Michael L. Abramson (October 11, 1948 – March 21, 2011) was a Chicago photographer who produced a large body of artistic and commercial photography.

== Life ==
Born in Jersey City, Abramson graduated from Columbia High School in nearby Maplewood. He earned a bachelor's degree from the Wharton School of Business in Philadelphia, but his life took a different turn when he was accepted at the Institute of Design at the Illinois Institute of Technology in Chicago, where he earned a master's degree in 1977. His thesis, "Black Night Clubs of Chicago's South Side," was a reflection and analysis of the photographs he took of patrons and performers in multiple nightclubs on Chicago's south side during the mid-1970s. Abramson's images have often been compared to those of the photographer Brassaï (1899–1984), who captured Paris by night in the 1920s.

Abramson decided to stay in Chicago, where for two years following graduation he taught photography as a part-time instructor. He quickly realized that teaching was not his calling, but subsequently found satisfaction in freelance photography. Throughout his long career, his assignments increasingly came from national news publications, such as Time, Forbes, Newsweek, Business Week, Fortune, & Bloomberg. Notable subjects included Steven Spielberg, Michael Jordan, Ron Howard, Oprah Winfrey, Donald Rumsfeld, Louis Farrakhan, Bill Clinton, and Steve Jobs. Today his commercial work is managed by Getty Images.

Abramson had two brief marriages, both ending in divorce within two years. In 1999, he began dating DePaul Professor Midge Wilson, and the two continued their relationship until Abramson's death from cancer on March 21, 2011. Abramson stipulated in his will that Wilson preserve his vintage photographs and act to insure his legacy.

== Publications ==
Abramson's south side prints were first published by the Chicago-based music recording company Numero Group. Their 2 LP/photography book package was entitled Light on the South (2009), and included over 100 of Abramson's South side photographs, along with two LPs of blues songs specifically selected to reflect what was likely playing on the jukeboxes in the clubs where Michael worked. To promote the package, Numero Group produced a multimedia slideshow on YouTube. This unique release, Light on the South Side, was nominated in 2010 for a Grammy in the category of Best Boxed Or Special Limited Edition Package. Light on the South Side was also a nominee for the English MOJO Awards.

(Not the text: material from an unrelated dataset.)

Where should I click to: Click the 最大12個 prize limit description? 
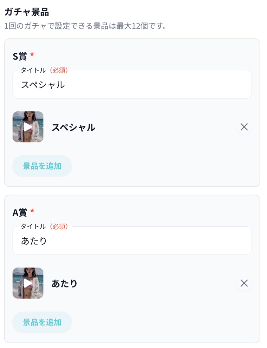pyautogui.click(x=85, y=26)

Light on the South Side was not the first time Abramson's work could be found in book form. Following graduation, he and former classmate and business partner, Kathleen Aguilar, were hired to take photos of the Thorne Rooms, one of the most popular exhibits at the Art Institute of Chicago. The book, The Thorne Miniature Rooms of the Art Institute of Chicago was released in 1984, with a second edition in 2005.

Several postmortem books showcasing Abramson's south side images followed, including the solo-artist publication Gotta Go Gotta Flow: Life, Love, and Lust From Chicago's South Side (2015), with accompanying slam poetry by acclaimed author Patricia Smith. Collected works A Lasting Vision: Photographs From the Institute of Design 1970-2001 (2015), and Chicago Classic Photographers (2017), featured Abramson's south side images, as well.

A lesser known portfolio is Camera Night, so named for the semi-monthly events held during the 1970s at strip clubs during which amateur photographers would be invited in before evening shows began to take shots of the performers getting ready. Michael took a different tack by turning his lens on the gobsmacked photographers. These provocative images can be found in Men Looking at Women in the 70s, released by Hoxton Mini-Press in 2017.

== Exhibitions and Museums ==
Since 2011, Abramson's South side images have been displayed at multiple galleries and museums, including the Museum of Contemporary Photography in Chicago (2014), Fotographie Forum in Frankfurt, Germany (2017), Benhadj-Djilali Gallerie in Berlin (2018), MMX Gallery in London (2018), Blue Sky Gallery in Portland, Oregon (2018), Candela Unbound! Gallery in Richmond, Virginia (2018), and at The Rangefinder Gallery in Chicago (2019)

Today Abramson's photographs are archived in permanent collections at the Smithsonian, Art Institute of Chicago, California Museum of Photography, Chicago History Museum, and the Milwaukee Art Museum.